Задания:
- a) В каком журнале и в каком году вышла статья, о которой говорится в тексте о синдроме Шаафа–Янга?
- b) Какие числа встречаются в тексте о синдроме Шаафа–Янга? Выпишите все.
- c) Подхватите текст о синдроме Шаафа–Янга и продолжите его с того места, где он обрывается.

== Исходный текст

Особенности клинических проявлений и генетических характеристик синдрома Шаафа–Янга у российских пациентов

Статья в Elpub

Нервно-мышечные болезни. 2024; 14: 42-50

Особенности клинических проявлений и генетических характеристик синдрома Шаафа–Янга у российских пациентов

Дадали Е. Л., Маркова Т. В., Бостанова Ф. М., Кучина А. С., Бессонова Л. А., Мельник Е. А., Забненкова В. В., Рыжкова О. П., Агранович О. Е.

====
== Исходные данные

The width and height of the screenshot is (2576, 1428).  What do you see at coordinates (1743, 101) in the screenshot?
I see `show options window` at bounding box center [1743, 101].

====

Ответы по пунктам:
- a) В журнале «Нервно-мышечные болезни» в 2024 году.

- b) 2024, 14, 42, 50

- c)
https://doi.org/10.17650/2222-8721-2024-14-1-42-50

Аннотация

Представлено описание клинико‑генетических характеристик 4 российских пациентов с синдромом Шаафа–Янга, обусловленным ранее описанными и вновь выявленными нуклеотидными вариантами в гене MAGEL2. Показано, что наиболее тяжелые клинические проявления обнаружены у пациента с вновь выявленным вариантом с.1828С>T (p.Gln610Ter), в то время как у пациента с новым нуклеотидным вариантом с.1609С>T (p.Gln537Ter) проявления болезни выражены умеренно. С учетом значительного сходства клинических проявлений синдрома Шаафа–Янга с таковыми синдрома Прадера–Вилли изложены критерии их дифференциальной диагностики, использование которых поможет оптимизировать процесс молекулярно‑генетического анализа, направленного на поиск этиологического фактора.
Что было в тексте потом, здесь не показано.